### GOALS:
1. Reproduce word for word the part of the DSG gearbox forum thread that opens with the words containing "Steve, Just a" and closes with "(Sep 23, 2020)".
2. Supply the next part of the forum thread about resetting the DSG gearbox, starting right after its final sentence.

### PAGE EXTRACT:
Steve, Just a little bump to ask if your DSG jerkyness was resolved by the reset :?: 
I am considering doing this as my changes on the 'odd' gears (1,.3,5) are a little thumpy and I would like to sort it out.


----------



## Rwaddy (Sep 23, 2020)

stevendrums24 said:


> Hi,
> 
> I have got a 3.2 V6 Quattro DSG MK1 TT on a 54 plate. The DSG box was getting a little jerky at slow speeds, clutch grabbing hard when pulling out of junctions etc. So I bought a VAGCOM lead and got the VCDS software. I ran a scan and no faults were found on the automatic transmission. So I thought I would have a go at following the Ross-Tech instructions on how to set the DSG back to basic settings.
> So when I was going through the steps, I got to group 069 and it displayed an error saying the group cannot be found:
> ...


I have the same problem as above, tried adaptation several times and not complete. Missed out flappy paddles and 069 of the adaptation then all seems ok. Took the car for rosstech suggested drive and back with the flashing lights and basic settings not performed.

Can someone advise on why I cant complete.

### INFORMATION PROVIDED:
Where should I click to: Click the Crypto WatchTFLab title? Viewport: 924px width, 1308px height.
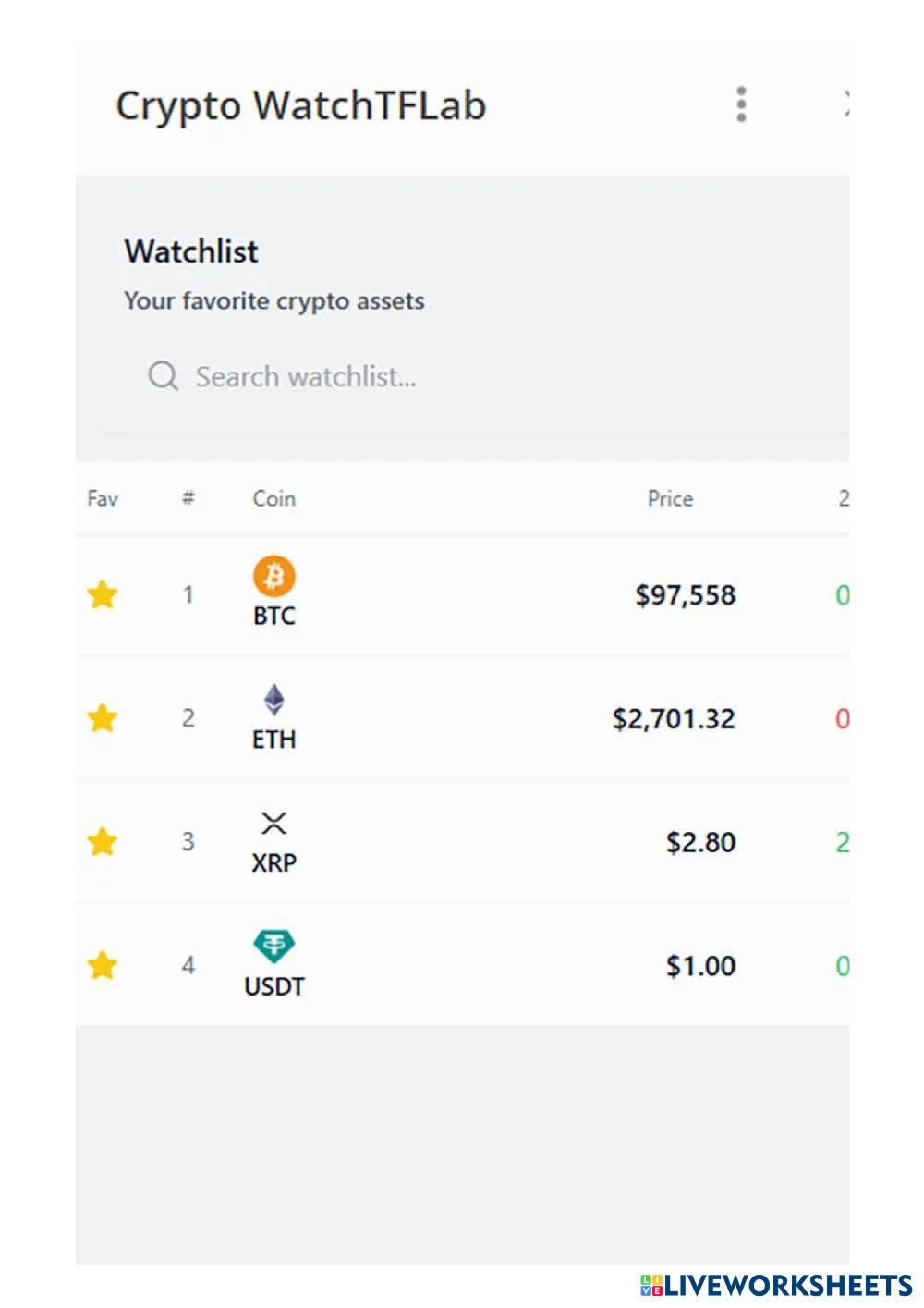(x=300, y=105)
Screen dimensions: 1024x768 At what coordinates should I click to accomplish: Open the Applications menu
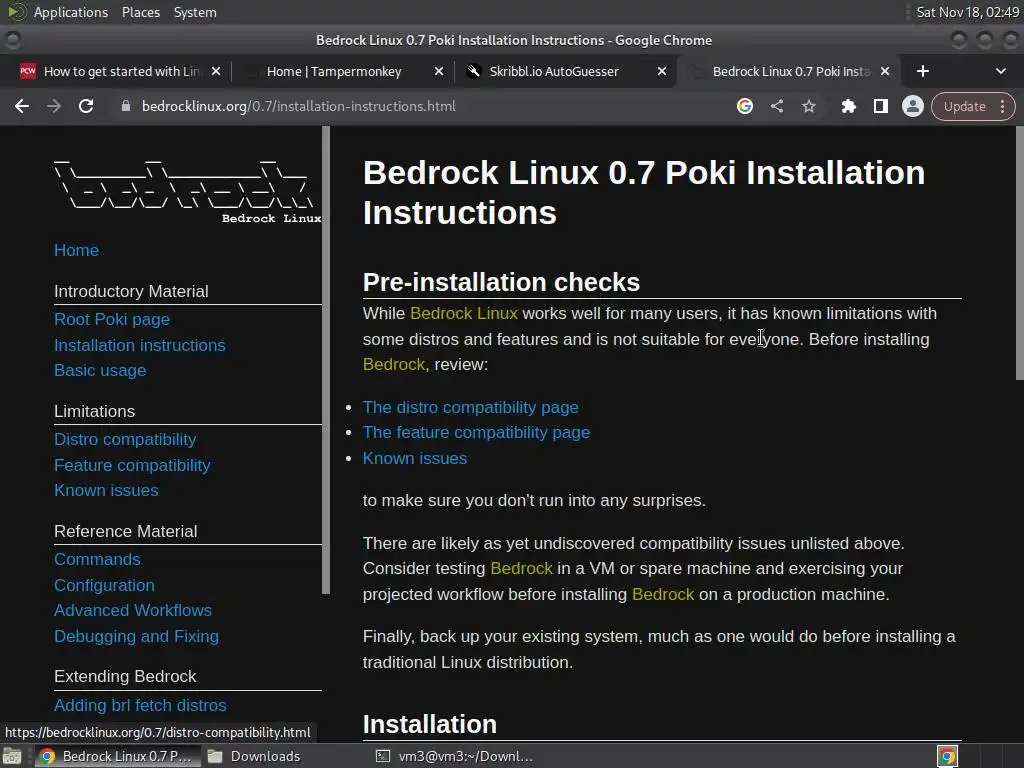click(x=70, y=12)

### PER-TASK ANSWERS:
1.
Steve, Just a little bump to ask if your DSG jerkyness was resolved by the reset :?: 
I am considering doing this as my changes on the 'odd' gears (1,.3,5) are a little thumpy and I would like to sort it out.


----------



## Rwaddy (Sep 23, 2020)

2.
Audi tt 04 3.2 v6 quattro dsg.


----------



## David C (Apr 15, 2013)

Rwaddy said:


> I have the same problem as above, tryed adaptation several times and not complete. Missed out flappy paddles and 069 of the adaptation then all seems ok. Took the car for rosstech suggested drive and back with the flashing lights and basic settings not performed.
> 
> Can someone advise on why I cant complete.
> 
> Audi tt 04 3.2 v6 quattro dsg.


Was the engine & gearbox up to temperature before you started the calibration routines?


----------



## Rwaddy (Sep 23, 2020)

All at within range suggested by Ross tech adaption. Flashing lights came on dash with nasty gear engagement. Mechatronic out and sent to ecu testing. Fitted and splashed out on Rosstech VCds to help sort. Sometimes I can clear basic setting and it drives amazing on adaptive drive then stop back come the the dreaded lcd lights and no drive again with basic settings incomplete. I also have had mechtronic interference.

I would really appreciate advise on what I may be doing wrong or just missing.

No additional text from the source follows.